[Data extracted from a collection]

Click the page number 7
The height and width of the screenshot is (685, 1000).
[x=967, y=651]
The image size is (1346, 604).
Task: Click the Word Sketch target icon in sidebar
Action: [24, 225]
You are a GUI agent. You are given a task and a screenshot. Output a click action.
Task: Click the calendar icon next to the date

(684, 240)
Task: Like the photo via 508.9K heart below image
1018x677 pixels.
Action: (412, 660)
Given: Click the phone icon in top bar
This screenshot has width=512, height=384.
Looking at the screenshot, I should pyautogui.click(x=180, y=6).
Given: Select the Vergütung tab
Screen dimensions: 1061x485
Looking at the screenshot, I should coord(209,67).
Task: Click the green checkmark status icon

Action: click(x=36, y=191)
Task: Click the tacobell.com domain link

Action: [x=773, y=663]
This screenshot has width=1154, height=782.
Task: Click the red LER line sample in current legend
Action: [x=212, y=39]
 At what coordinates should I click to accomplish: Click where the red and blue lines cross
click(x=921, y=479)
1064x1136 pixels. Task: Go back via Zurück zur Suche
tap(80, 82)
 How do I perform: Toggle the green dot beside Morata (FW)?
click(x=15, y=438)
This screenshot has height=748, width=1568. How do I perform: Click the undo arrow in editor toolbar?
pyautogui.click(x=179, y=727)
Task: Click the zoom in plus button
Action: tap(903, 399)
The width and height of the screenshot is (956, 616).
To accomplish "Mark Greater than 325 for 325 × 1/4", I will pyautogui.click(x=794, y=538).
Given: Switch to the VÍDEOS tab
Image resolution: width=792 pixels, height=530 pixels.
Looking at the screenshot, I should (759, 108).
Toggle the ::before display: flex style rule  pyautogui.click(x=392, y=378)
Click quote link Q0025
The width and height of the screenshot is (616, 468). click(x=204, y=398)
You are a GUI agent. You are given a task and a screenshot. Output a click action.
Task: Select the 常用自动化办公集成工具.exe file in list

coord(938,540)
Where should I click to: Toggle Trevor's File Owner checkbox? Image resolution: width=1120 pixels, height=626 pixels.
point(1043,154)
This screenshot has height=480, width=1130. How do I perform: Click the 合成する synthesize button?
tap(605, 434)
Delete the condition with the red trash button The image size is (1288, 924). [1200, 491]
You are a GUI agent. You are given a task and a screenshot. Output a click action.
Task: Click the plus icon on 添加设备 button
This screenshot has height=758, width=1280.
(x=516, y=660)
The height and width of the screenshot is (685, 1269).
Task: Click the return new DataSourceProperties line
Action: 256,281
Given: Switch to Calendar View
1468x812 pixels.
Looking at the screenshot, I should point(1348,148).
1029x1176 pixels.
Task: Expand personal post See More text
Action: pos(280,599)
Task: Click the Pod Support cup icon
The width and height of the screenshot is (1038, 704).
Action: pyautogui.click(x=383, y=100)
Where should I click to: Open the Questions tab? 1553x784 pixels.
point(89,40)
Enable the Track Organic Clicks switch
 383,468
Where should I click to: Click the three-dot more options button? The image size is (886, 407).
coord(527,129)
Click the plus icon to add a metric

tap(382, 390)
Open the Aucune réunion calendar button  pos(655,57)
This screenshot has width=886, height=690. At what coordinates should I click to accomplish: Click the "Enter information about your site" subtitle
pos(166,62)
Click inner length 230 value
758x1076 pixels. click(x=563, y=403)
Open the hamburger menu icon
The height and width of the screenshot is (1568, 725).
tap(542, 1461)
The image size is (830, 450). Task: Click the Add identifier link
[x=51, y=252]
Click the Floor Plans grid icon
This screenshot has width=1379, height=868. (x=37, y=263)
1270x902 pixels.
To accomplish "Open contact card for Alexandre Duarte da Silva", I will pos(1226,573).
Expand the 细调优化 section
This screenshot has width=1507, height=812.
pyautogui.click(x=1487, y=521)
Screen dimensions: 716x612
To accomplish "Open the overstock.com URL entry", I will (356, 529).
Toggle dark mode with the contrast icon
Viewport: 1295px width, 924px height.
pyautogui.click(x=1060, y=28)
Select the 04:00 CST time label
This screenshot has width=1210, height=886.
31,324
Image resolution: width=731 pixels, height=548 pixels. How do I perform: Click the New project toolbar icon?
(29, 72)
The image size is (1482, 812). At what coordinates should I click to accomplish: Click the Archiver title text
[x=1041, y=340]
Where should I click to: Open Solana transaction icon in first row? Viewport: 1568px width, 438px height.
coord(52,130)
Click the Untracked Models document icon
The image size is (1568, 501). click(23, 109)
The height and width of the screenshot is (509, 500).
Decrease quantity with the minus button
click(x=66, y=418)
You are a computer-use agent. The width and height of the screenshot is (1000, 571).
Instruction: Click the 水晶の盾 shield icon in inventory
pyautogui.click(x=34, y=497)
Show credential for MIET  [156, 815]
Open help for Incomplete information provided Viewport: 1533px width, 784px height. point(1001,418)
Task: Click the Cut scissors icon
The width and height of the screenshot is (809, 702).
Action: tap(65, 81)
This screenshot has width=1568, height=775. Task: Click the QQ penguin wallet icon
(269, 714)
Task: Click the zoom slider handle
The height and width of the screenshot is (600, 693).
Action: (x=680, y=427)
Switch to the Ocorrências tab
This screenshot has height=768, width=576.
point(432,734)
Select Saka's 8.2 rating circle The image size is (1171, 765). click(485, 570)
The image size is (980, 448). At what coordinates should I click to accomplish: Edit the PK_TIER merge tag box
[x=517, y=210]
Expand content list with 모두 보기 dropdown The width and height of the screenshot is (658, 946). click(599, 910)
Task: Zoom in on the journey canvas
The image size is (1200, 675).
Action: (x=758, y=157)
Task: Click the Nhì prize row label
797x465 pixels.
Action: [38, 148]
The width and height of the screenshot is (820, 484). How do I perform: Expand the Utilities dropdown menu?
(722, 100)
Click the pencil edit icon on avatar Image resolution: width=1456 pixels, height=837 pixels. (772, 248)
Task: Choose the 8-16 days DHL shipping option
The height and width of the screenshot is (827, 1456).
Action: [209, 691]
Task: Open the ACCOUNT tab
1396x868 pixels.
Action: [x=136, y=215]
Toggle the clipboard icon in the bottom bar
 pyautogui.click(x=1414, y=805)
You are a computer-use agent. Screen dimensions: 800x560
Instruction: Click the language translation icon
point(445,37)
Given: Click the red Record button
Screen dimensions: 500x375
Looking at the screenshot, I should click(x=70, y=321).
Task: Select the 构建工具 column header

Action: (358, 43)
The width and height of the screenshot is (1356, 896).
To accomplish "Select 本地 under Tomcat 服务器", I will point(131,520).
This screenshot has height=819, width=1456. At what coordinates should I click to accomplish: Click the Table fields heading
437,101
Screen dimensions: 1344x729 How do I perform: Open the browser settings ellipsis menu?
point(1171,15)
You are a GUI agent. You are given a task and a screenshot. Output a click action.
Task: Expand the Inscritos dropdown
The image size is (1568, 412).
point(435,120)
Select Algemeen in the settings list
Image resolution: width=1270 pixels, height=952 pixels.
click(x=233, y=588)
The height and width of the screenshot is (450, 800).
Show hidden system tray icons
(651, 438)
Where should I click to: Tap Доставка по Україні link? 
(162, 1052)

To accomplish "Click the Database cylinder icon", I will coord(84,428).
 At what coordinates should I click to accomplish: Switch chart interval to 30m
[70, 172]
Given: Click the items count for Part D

■ Exercise objective ■
Given the records above, reproduce precisely and only the lines between the line holding "The width and height of the screenshot is (809, 702)." and the line holding "Select Saka's 8.2", inclusive.

■ Result of the exercise ■
The width and height of the screenshot is (809, 702).
Action: tap(65, 81)
This screenshot has width=1568, height=775. Task: Click the QQ penguin wallet icon
(269, 714)
Task: Click the zoom slider handle
The height and width of the screenshot is (600, 693).
Action: (x=680, y=427)
Switch to the Ocorrências tab
This screenshot has height=768, width=576.
point(432,734)
Select Saka's 8.2 rating circle The image size is (1171, 765). click(485, 570)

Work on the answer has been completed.